[Lines of data]
◇ ◇ ◇ ◇ ◇ ◇ ◇
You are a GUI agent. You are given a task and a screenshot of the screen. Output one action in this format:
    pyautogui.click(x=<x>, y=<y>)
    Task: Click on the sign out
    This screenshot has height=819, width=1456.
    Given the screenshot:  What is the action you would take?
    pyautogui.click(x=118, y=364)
◇ ◇ ◇ ◇ ◇ ◇ ◇
* [WHAT IS ASKED] Could you copy every row above exactly as it appears, with nothing changed?

* [RESPONSE TO THE EXERCISE]
You are a GUI agent. You are given a task and a screenshot of the screen. Output one action in this format:
    pyautogui.click(x=<x>, y=<y>)
    Task: Click on the sign out
    This screenshot has height=819, width=1456.
    Given the screenshot:  What is the action you would take?
    pyautogui.click(x=118, y=364)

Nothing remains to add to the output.